--- Given data ---

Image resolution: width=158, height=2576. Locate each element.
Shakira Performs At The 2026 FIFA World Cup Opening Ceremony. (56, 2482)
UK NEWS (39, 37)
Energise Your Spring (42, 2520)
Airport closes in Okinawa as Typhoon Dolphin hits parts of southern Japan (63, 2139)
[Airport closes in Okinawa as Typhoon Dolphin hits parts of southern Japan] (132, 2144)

---

Work order:
Every line from the one containing "UK NEWS (39, 37)" through the end of the data must be repeated exactly, and no other line.

Output:
UK NEWS (39, 37)
Energise Your Spring (42, 2520)
Airport closes in Okinawa as Typhoon Dolphin hits parts of southern Japan (63, 2139)
[Airport closes in Okinawa as Typhoon Dolphin hits parts of southern Japan] (132, 2144)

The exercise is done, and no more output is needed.